SHORT TASK 1: In the rows, take the part that opens with the line containing "Given: Open the How to start menu" and closes with the line containing "point(46,40)", and write it out again with "Qatar" switched to "Oman", changing nothing else. Leave the pictures out.

Note: Many organizations use Single Sign On internally, which is a more ideal method of configuring AWS access than password-based login for a variety of reasons, including user provisioning and deprecation. If SSO can be used, I recommend setting that up and transitioning your IAM users if possible.

Step 6: Locate Exposed Services

Aside from improperly-configured IAM users, your biggest security risk at this stage is likely to be services that are improperly configured to allow traffic from public endpoints. This includes:

  • S3 Buckets set to allow public access

There isn’t enough storage space on Medium to walk through the detailed steps of fixing all of these issues, but the goal at this point is to plug the most egregious gaps. There are a number of open source auditing tools that can be used to quickly discover at-risk resources, but your biggest objectives should be:

  • Closing ports and security group rules that are exposed publicly. You can use VPC Flow Logs (be careful, they can get expensive) to determine usage prior to closing ports.

Step 7: Lock Down Your Domains

Domains are the lifeblood of your organization’s applications and brand. If someone transfers that domain out of your Route53, a bad time is going to be had by everyone. In this step, your goals are to:

  1. Configure transfer locks on all of your supported domains.

SHORT TASK 2: Check each statement against the AWS security excerpt and answer yes or no, quoting the words that decide it: (a) VPC Flow Logs can be costly. (b) Password-based login is described as a better way to configure AWS access than Single Sign On. (c) Transfer locks should be configured on all supported domains.

TASK MATERIAL:
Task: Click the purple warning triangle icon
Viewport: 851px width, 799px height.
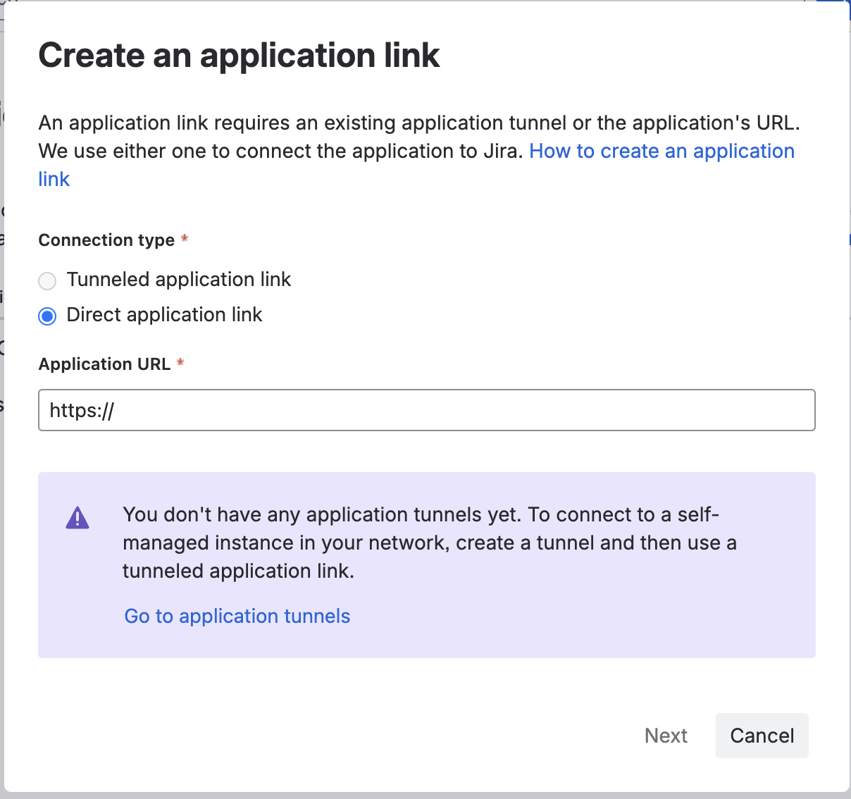Action: click(77, 518)
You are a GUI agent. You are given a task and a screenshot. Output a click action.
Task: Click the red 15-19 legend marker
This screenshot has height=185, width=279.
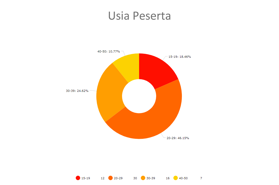78,178
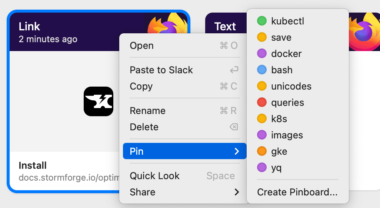Expand the Pin submenu
The image size is (380, 208).
click(185, 151)
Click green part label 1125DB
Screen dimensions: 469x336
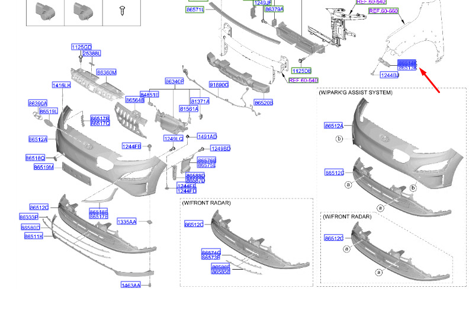coord(301,71)
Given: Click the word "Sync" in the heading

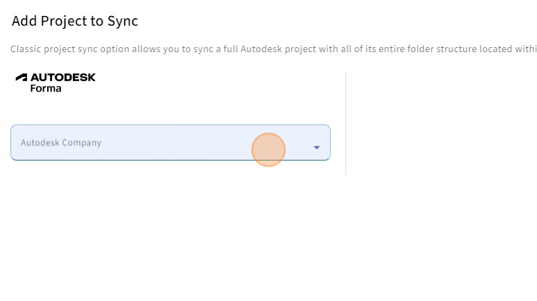Looking at the screenshot, I should 123,21.
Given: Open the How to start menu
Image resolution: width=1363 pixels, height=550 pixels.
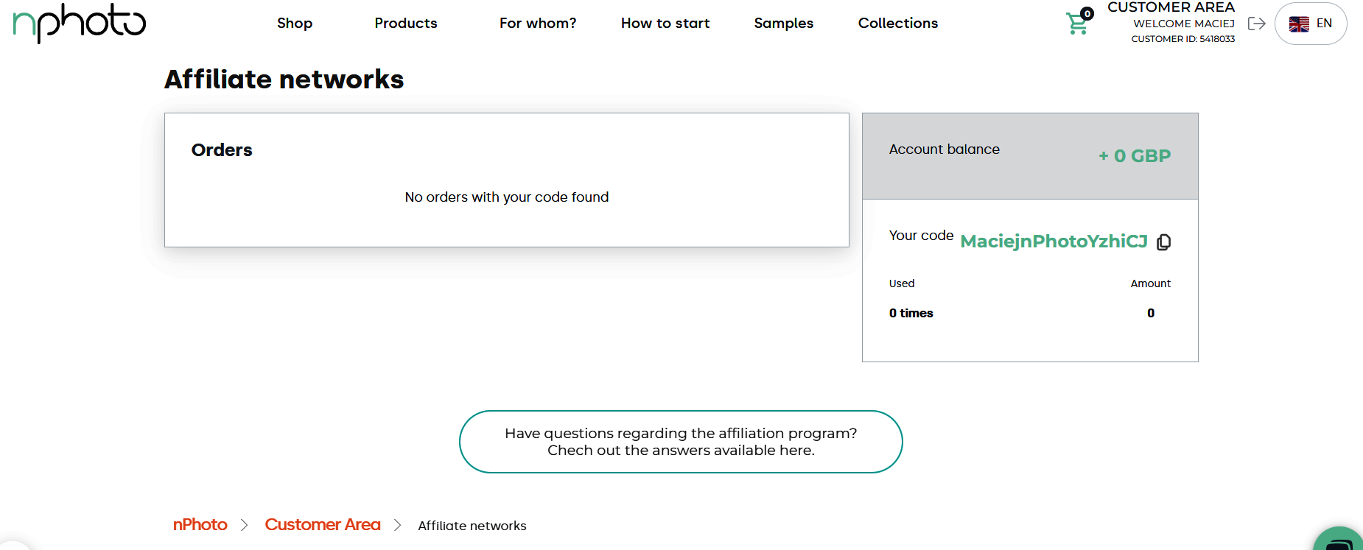Looking at the screenshot, I should click(x=665, y=24).
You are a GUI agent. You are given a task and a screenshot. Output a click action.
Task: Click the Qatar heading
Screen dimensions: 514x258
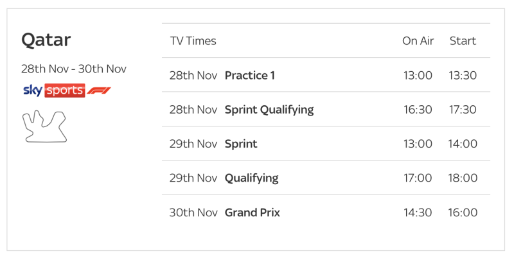point(46,40)
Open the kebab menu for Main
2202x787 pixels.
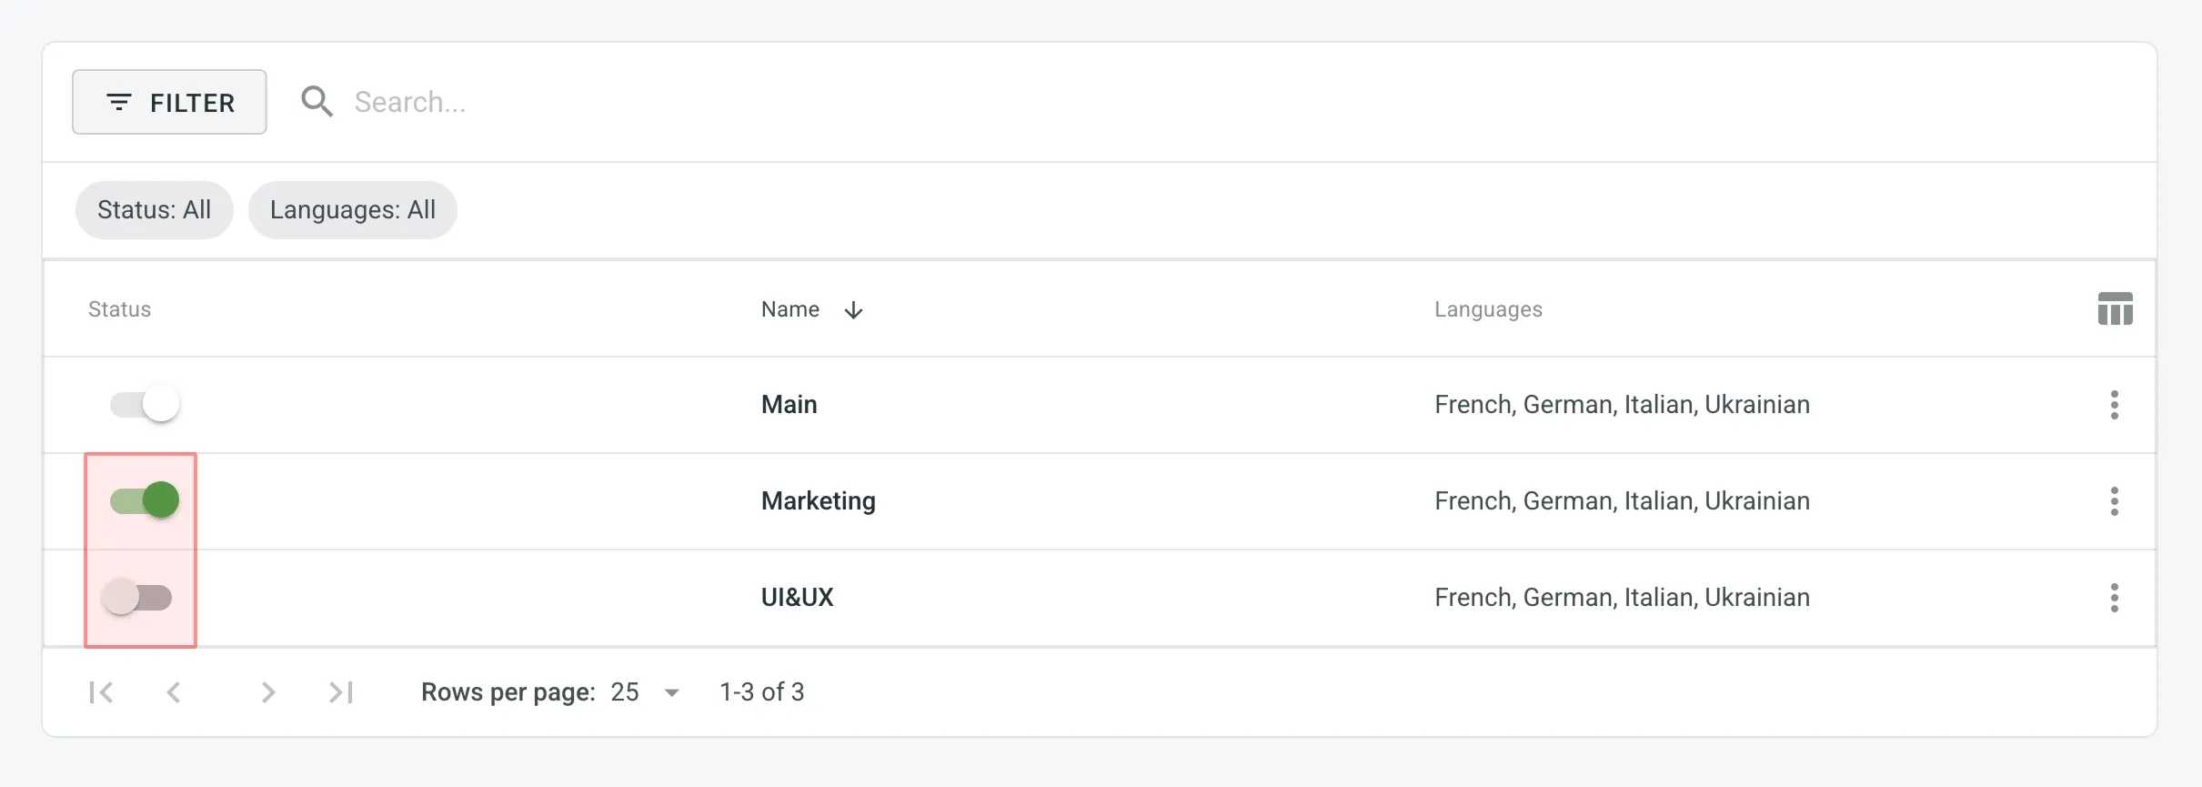tap(2115, 405)
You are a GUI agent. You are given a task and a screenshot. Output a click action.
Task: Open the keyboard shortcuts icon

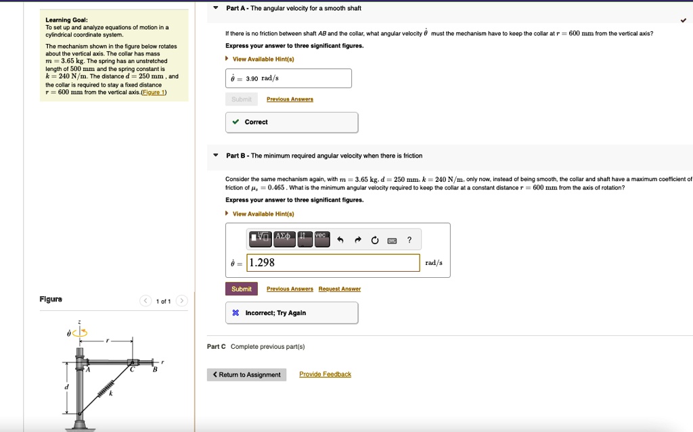(393, 239)
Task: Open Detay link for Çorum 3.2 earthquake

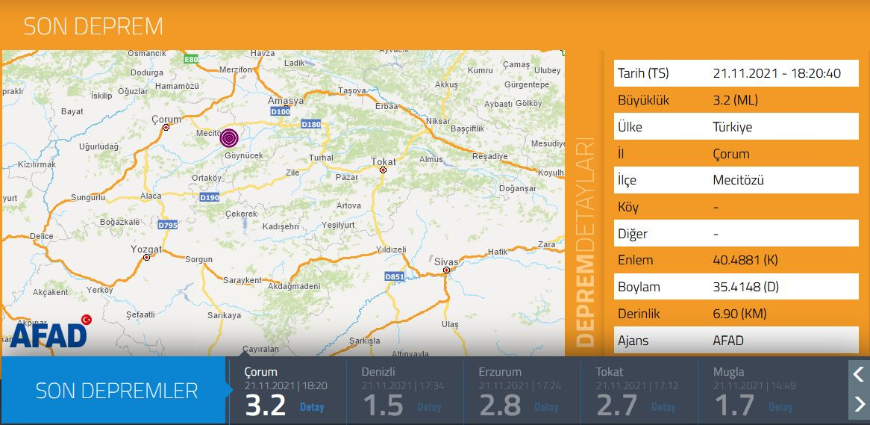Action: point(312,407)
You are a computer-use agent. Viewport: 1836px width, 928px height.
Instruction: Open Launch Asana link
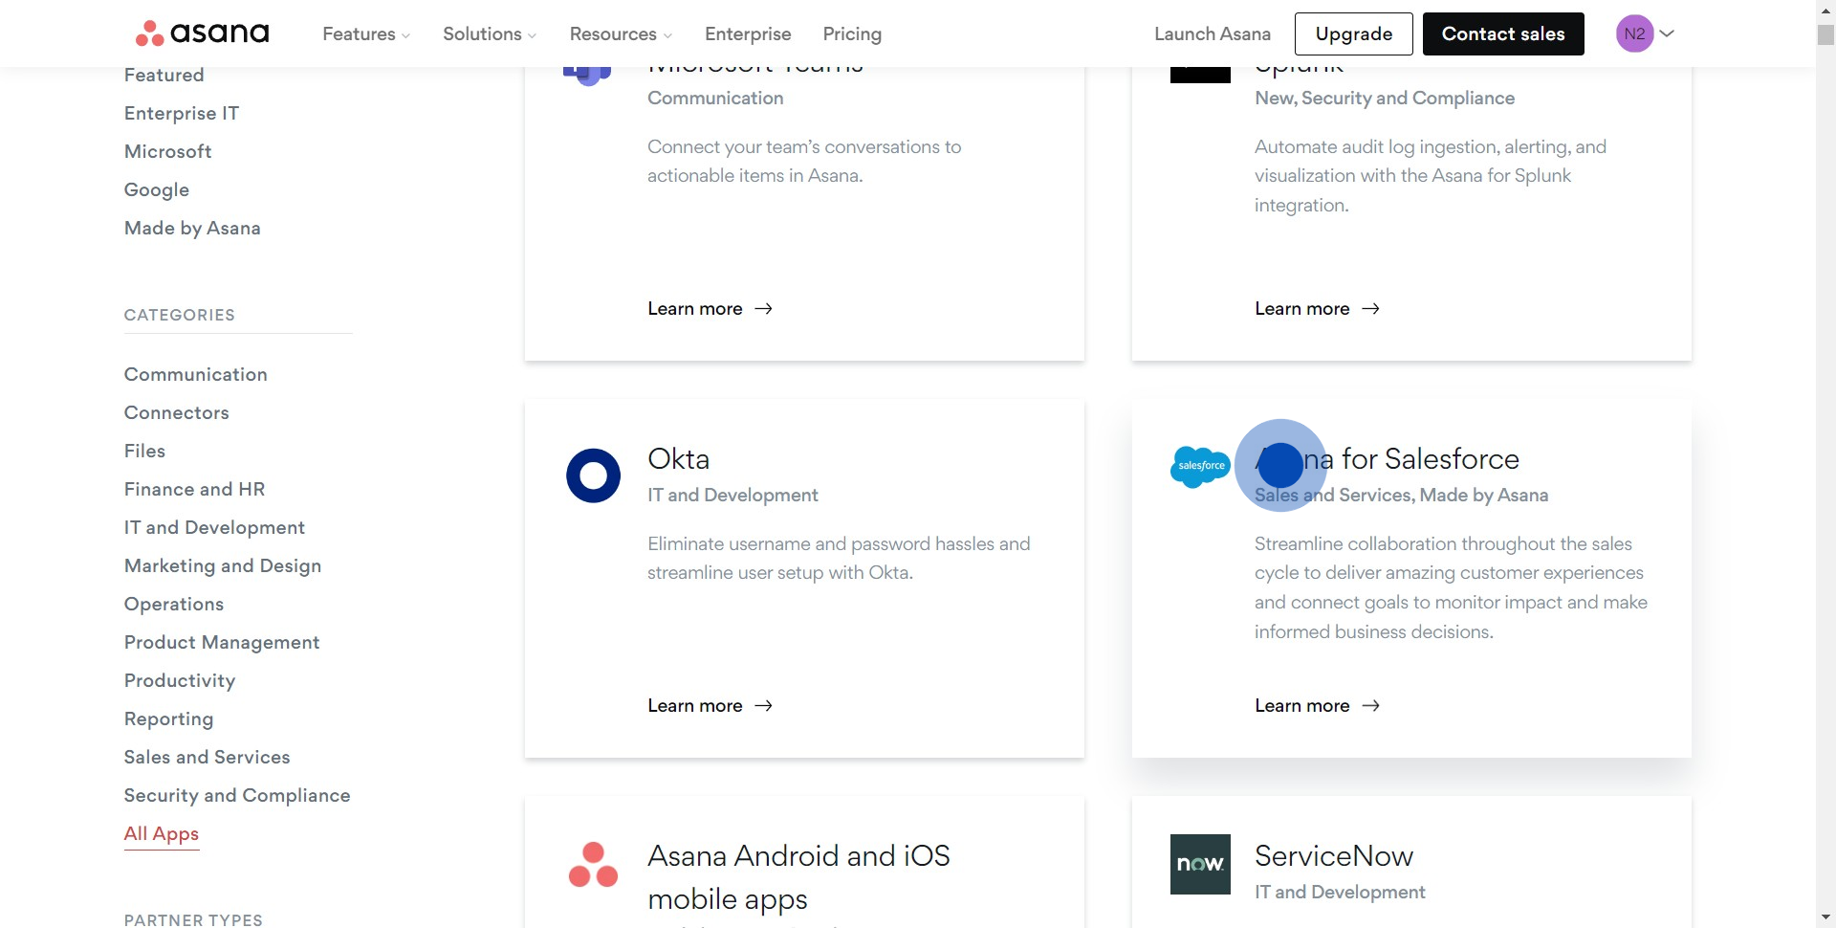tap(1212, 34)
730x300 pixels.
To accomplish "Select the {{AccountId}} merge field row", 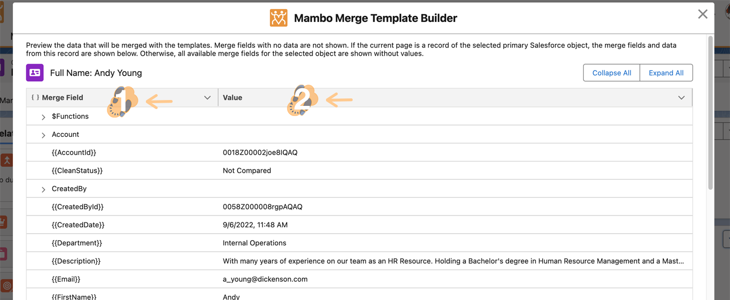I will point(74,152).
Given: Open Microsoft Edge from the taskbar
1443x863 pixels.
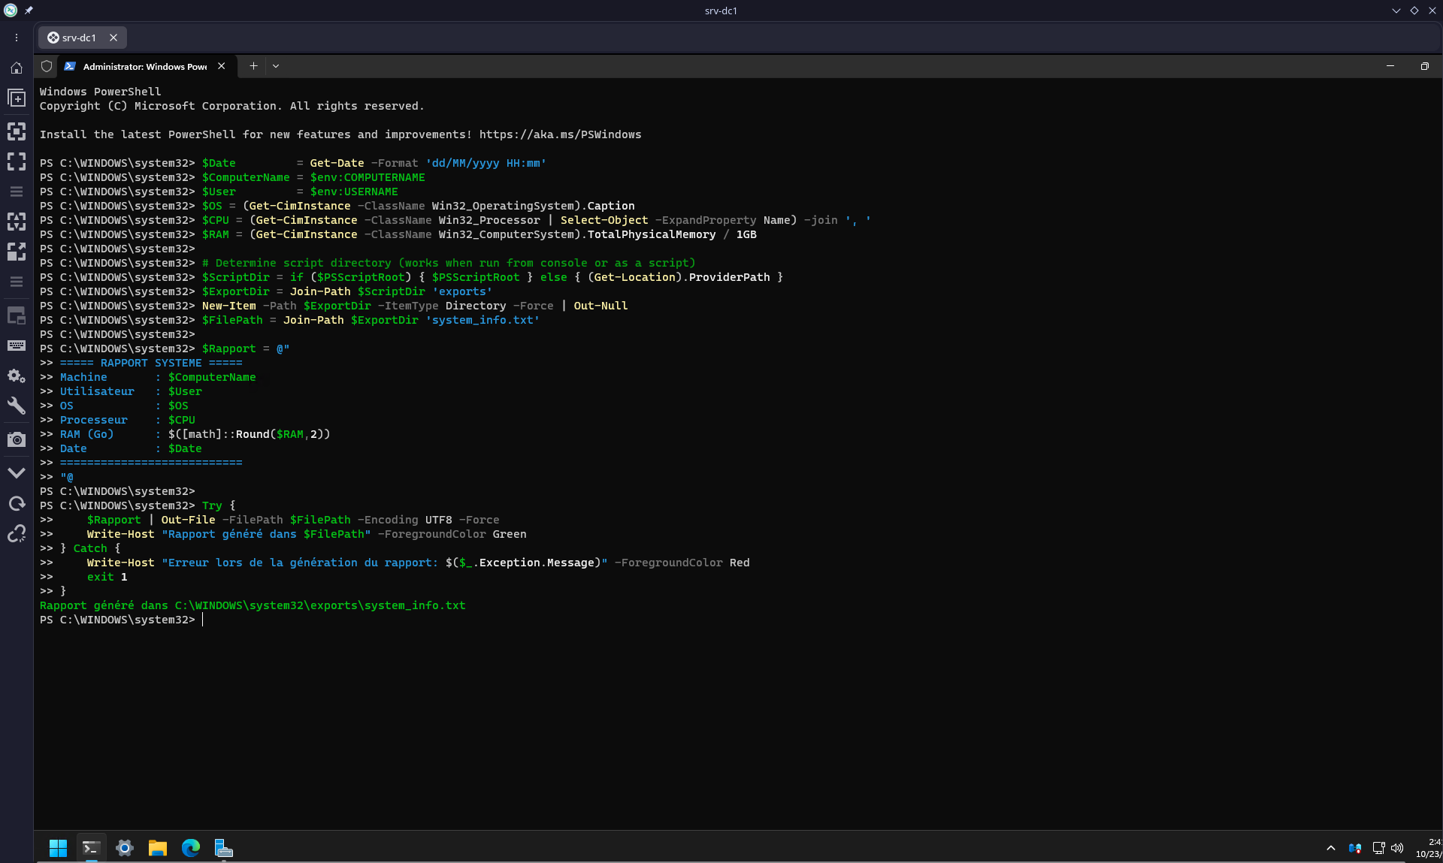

RESPONSE 1:
Given: Open the How to start menu
Image resolution: width=1363 pixels, height=550 pixels.
Looking at the screenshot, I should click(x=665, y=24).
You are a GUI agent. You are given a task and a screenshot. Output a click action.
Task: Click the Oman heading
Screen dimensions: 514x258
point(46,40)

RESPONSE 2:
(a) Yes: "be careful, they can get expensive"
(b) No: "which is a more ideal method of configuring AWS access than password-based login"
(c) Yes: "Configure transfer locks on all of your supported domains."